Sulla base della sentenza della Corte Ue, tutti gli enti non commerciali, sia quelli appartenenti a confessioni religiose sia quelli del no profit, dai partiti alle associazioni sportive, dovranno adeguarsi. Il ricorso è stato presentato dalla scuola elementare Montessori di Roma contro la sentenza del tribunale Ue del 15 settembre 2016: in quel caso, in primo grado, si era ritenuta legittima la decisione della Commissione europea di non recuperare le somme di enti non commerciali, sia religiosi sia no profit. Una cifra che, secondo alcune stime dell’Anci, sarebbe intorno ai 4-5 miliardi di euro. Secondo l’esecutivo di Bruxelles per l’Italia esisteva una condizione di impossibilità di recuperare le tasse non versate nel periodo che va dal 2006 al 2011.

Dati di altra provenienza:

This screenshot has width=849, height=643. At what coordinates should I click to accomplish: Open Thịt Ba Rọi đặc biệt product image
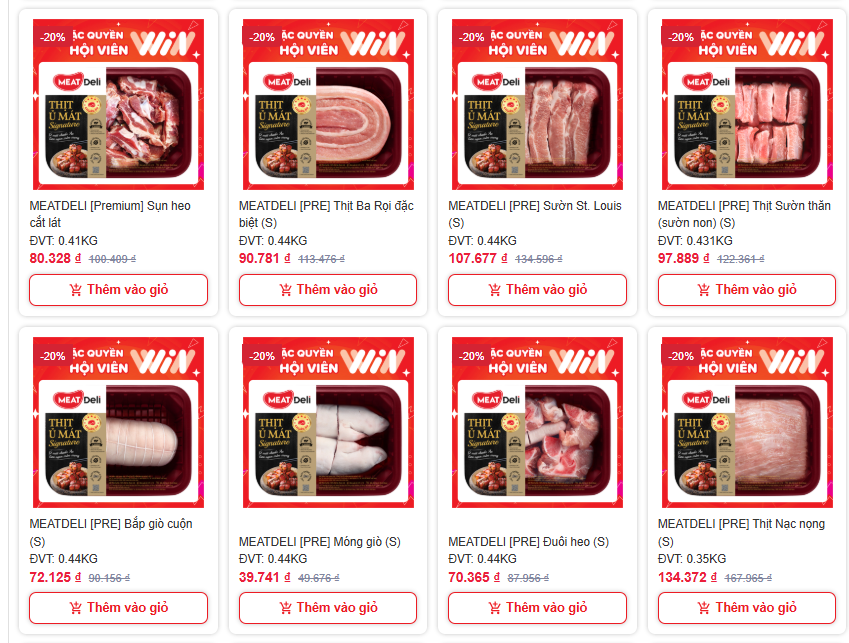(328, 104)
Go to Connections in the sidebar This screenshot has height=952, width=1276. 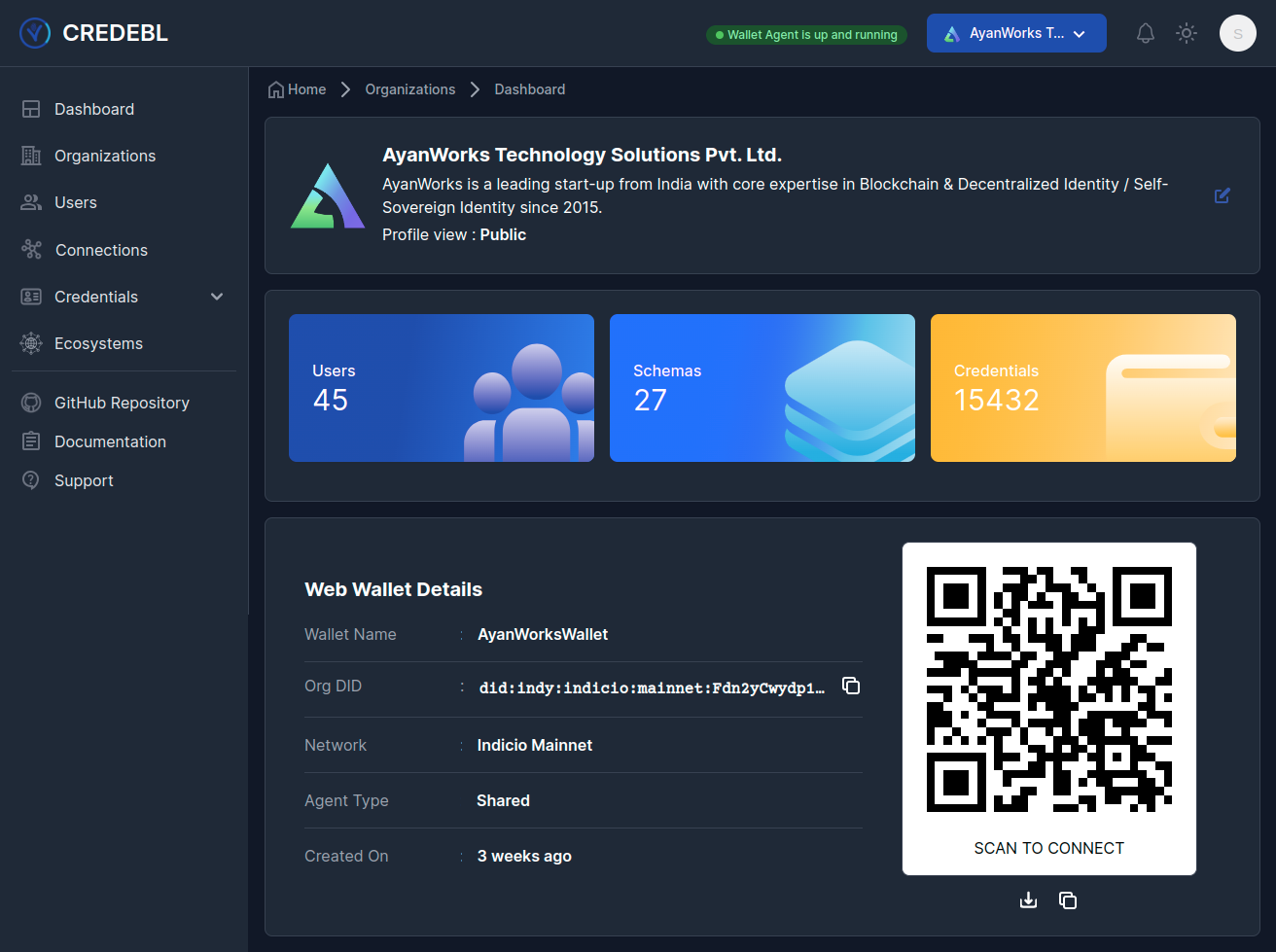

Secondo la Commissione europea sarebbe stato “oggettivamente” impossibile calcolare in maniera retroattiva il tipo di attività svolta negli immobili non commerciali per poter stimare l’importo da recuperare, perché i dati catastali e delle banche fiscali non consentivano di accedere a dati così precisi. Il ricorso della Montessori, nato con il supporto dei Radicali, partì nell’aprile del 2013, ma nel 2016 arrivò la sentenza del tribunale Ue che confermò l’impossibilità di recuperare quelle cifre. Ma la decisione della Commissione Ue e del tribunale sono state ribaltate dalla Corte di giustizia perché il problema è dato solo da difficoltà interne all’Italia che non possono giustificare una decisione di non recupero.

Secondo quanto precisa la sentenza, la Commissione europea “avrebbe dovuto esaminare nel dettaglio l’esistenza di modalità alternative volte a consentire il recupero, anche soltanto parziale, delle somme”. Altro punto sottolineato dalla sentenza è che chi ha presentato ricorso si trova in una zona limitrofa ad “enti ecclesiastici o religiosi che esercitavano attività analoghe” e per questo motivo l’esenzione dell’Ici comportava una “situazione concorrenziale sfavorevole e falsata”. Per quanto riguarda l’Imu (successore dell’Ici), le esenzioni sono state ritenute legittime.